Saturday, August 17, 2013

Top Ten

All this phrase making was a game, she thought, for if she had said half what he said, she would have blown her brains out by now.--Virginia Woolf

When I was all too briefly on Daniel's gmail group, I asked his clique what was the best movie on disability. I am not sure I saved their answers; I have my regrets about Schneider, though one look at his page says our personalities are too similar, which does not excuse the fact that I did not have to react, to him, or anyone. I could have just hit delete and hit delete and pulled on him or the clique when I thought it useful. Not sure what his complaint about Google Search means. With my colorful level of denigration I am lucky Blogger doesn't reinvent the wheel and blow me a kiss. I see nothing wrong with gay panic as a self defense, for example, since women have hit on me, four, five times. Aggression is justified when a firm no doesn't halt the behavior, and I am not a still virile Kevin Spacey gently disengaging Chris Cooper in American Beauty. The more I think about the edits made to this film due to screen testing, the less I like it, but American dysfunction and broken bodies are not quite the same.

The disability movement as it is recognized today started with the American Civil War, and in symbolic and actual terms, this fucking country always reenacts the conflict, so of course one of the most radicalized studio dares is the 1946 classic, which ends with its celebrated inclusion due to love. The double amputee lets his little woman on the inside. Aw. Love. One of Josie Byzek's favorite words of emphasis. The activists she profiles agitate against the able bodied world out of love. The thought occurs. If I log onto twitter and have a row with Hillary Clinton's account, then I'd possibly be in real trouble, and laugh silently due to my curious thought processes. An FBI dossier would get the right individuals to pay attention, and I'd launch the wheels of justice. This is probably why the poor utilize violence to resolve disputes.

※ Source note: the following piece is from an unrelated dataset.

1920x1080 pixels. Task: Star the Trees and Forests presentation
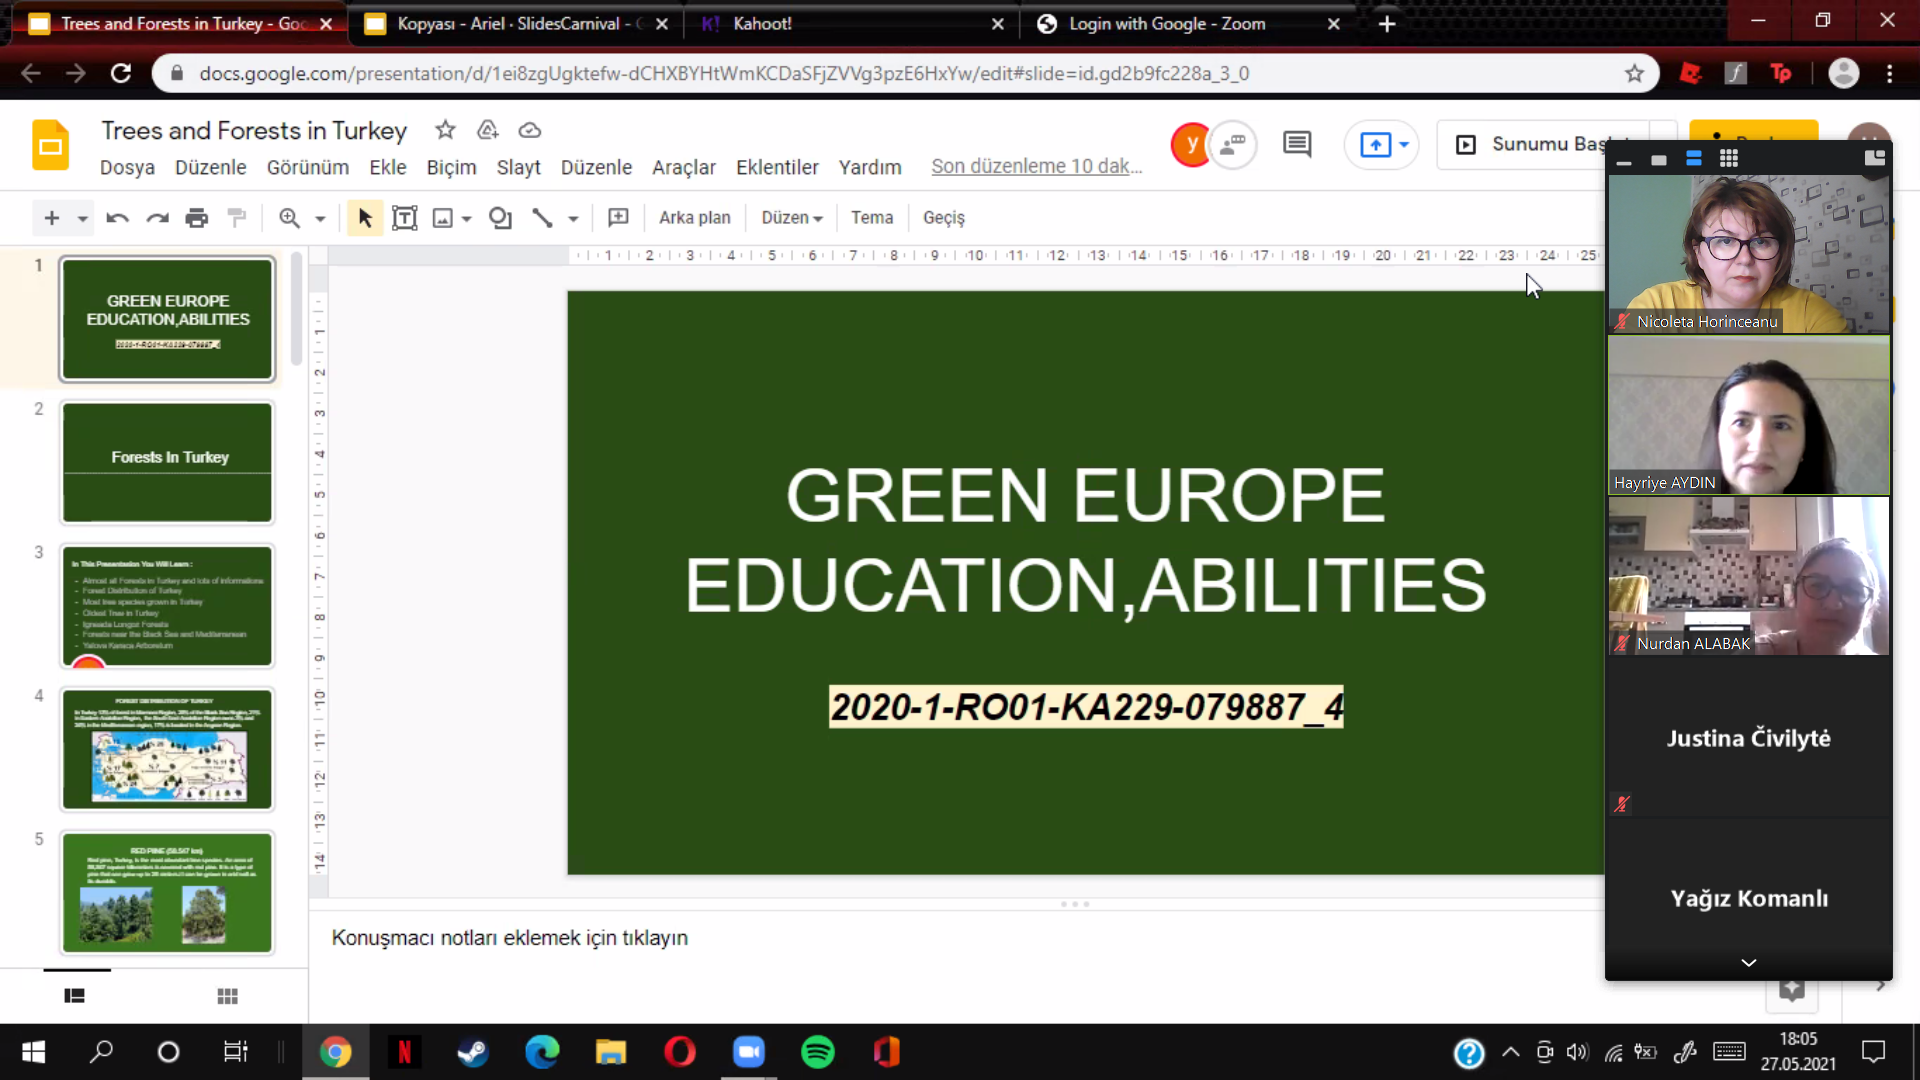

Next I'd pick A Patch of Blue, so forbidden and sexually charged. It was a great influence on my desire to become (no, won't type it but I do think it) a black man's lover, which almost happened twice. The third time my father threatened my life, but that third time was a deliberate provocation on my part. I yelled at da last week "I am a throw back to Mussolini and now I am worse than you!" I guess I was trying to tell him he should have killed me. The man is now eighty and cares about absolutely nothing. Not me, his grandchildren, nothing. I am not including The Miracle Worker. All of these films carry Scott's "too schematic" charge, but this play turned movie about a favorite patron saint over does it. Beyond this there isn't much which isn't worth forgetting until we reach the present day. For me this starts in the nineties.

Eastwood's Million Dollar Baby makes the list as a backhanded compliment; the film is not about disability, which the rabid protesters either would not, or could not understand, and I defend its message without necessarily defending the actor's politics. The same entrapments closing over Swank's fighter are the ones I want out of as well.

Beyond this there are allegories, other titles, vulnerable wheelchair users, demonic wheelchair users, the *uplifting* biopic empowerment narratives that bore me in the same way a ritualized prey kill becomes a banal inconvenience, but nothing which reaches the magnitude of Orson Welles, and his ground breaking work, with the exception of Diving Bell, which Amazon finally bought for instant video. I may not view it till next month, depends.

Stories like this give me wicked, diabolical ideas, but with my luck I'd kill the worm after a fest of trots.